Collected data entries:
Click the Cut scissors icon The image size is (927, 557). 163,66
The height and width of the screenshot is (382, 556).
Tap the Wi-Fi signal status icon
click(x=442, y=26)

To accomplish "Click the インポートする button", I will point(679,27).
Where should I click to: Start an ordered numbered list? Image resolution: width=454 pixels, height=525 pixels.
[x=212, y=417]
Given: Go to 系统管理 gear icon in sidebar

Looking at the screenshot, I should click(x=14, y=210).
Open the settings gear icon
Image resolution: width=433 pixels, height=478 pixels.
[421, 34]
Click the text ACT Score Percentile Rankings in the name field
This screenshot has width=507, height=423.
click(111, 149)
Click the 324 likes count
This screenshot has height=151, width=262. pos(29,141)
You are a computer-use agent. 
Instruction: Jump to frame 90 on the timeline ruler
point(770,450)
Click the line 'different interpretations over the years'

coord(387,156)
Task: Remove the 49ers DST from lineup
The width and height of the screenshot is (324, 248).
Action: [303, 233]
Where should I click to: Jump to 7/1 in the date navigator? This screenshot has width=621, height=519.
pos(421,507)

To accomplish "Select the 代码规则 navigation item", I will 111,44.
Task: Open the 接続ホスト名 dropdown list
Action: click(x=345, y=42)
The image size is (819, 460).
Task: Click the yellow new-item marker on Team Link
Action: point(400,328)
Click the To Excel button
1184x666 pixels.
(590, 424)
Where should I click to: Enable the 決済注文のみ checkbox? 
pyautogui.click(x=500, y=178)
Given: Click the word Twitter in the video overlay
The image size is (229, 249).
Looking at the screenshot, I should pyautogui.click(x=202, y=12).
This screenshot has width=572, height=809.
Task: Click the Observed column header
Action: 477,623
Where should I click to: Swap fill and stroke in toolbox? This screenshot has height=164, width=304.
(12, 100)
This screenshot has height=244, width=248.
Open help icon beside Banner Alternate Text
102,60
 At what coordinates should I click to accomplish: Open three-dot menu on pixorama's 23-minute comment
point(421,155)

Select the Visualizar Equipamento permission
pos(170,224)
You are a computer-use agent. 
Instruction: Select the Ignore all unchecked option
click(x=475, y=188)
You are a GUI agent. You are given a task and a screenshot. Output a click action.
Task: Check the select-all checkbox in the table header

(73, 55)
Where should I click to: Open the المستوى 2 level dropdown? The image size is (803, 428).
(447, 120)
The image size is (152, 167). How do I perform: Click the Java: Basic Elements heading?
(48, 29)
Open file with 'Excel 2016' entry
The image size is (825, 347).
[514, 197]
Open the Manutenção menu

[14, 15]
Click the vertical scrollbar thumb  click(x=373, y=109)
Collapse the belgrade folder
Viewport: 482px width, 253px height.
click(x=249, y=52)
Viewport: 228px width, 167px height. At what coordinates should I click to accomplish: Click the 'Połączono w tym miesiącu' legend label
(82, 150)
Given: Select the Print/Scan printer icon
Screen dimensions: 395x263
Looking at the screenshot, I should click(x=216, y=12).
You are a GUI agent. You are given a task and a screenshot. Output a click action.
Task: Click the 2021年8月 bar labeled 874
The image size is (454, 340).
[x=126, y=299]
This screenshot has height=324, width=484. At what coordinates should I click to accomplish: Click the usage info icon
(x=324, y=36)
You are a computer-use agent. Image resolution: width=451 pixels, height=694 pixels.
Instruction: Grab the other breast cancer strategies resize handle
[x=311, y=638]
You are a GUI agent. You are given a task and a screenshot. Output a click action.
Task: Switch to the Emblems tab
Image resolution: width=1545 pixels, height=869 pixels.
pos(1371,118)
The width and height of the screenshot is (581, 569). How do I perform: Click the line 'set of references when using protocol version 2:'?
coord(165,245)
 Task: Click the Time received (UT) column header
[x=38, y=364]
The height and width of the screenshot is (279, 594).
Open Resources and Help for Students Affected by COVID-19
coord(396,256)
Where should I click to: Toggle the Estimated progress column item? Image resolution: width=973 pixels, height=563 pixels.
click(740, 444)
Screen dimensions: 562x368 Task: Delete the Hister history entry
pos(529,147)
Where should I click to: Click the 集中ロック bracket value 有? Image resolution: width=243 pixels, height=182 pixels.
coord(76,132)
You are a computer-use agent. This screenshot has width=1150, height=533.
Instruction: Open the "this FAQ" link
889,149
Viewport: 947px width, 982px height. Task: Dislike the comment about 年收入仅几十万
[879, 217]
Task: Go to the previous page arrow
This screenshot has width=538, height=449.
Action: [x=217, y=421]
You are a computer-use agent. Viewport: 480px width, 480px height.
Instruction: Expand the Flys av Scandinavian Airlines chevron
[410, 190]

→ **ACTIVITY**:
All lines from the line containing "Task: Click the 2021年8月 bar labeled 874" through the last line of the data are to be repeated exactly; no other line belongs in the answer.

→ **WRITTEN REPLY**:
Task: Click the 2021年8月 bar labeled 874
The image size is (454, 340).
[x=126, y=299]
This screenshot has height=324, width=484. At what coordinates should I click to accomplish: Click the usage info icon
(x=324, y=36)
You are a computer-use agent. Image resolution: width=451 pixels, height=694 pixels.
Instruction: Grab the other breast cancer strategies resize handle
[x=311, y=638]
You are a GUI agent. You are given a task and a screenshot. Output a click action.
Task: Switch to the Emblems tab
Image resolution: width=1545 pixels, height=869 pixels.
pos(1371,118)
The width and height of the screenshot is (581, 569). How do I perform: Click the line 'set of references when using protocol version 2:'?
coord(165,245)
 Task: Click the Time received (UT) column header
[x=38, y=364]
The height and width of the screenshot is (279, 594).
Open Resources and Help for Students Affected by COVID-19
coord(396,256)
Where should I click to: Toggle the Estimated progress column item? Image resolution: width=973 pixels, height=563 pixels.
click(740, 444)
Screen dimensions: 562x368 Task: Delete the Hister history entry
pos(529,147)
Where should I click to: Click the 集中ロック bracket value 有? Image resolution: width=243 pixels, height=182 pixels.
coord(76,132)
You are a computer-use agent. This screenshot has width=1150, height=533.
Instruction: Open the "this FAQ" link
889,149
Viewport: 947px width, 982px height. Task: Dislike the comment about 年收入仅几十万
[879, 217]
Task: Go to the previous page arrow
This screenshot has width=538, height=449.
Action: [x=217, y=421]
You are a computer-use agent. Viewport: 480px width, 480px height.
Instruction: Expand the Flys av Scandinavian Airlines chevron
[410, 190]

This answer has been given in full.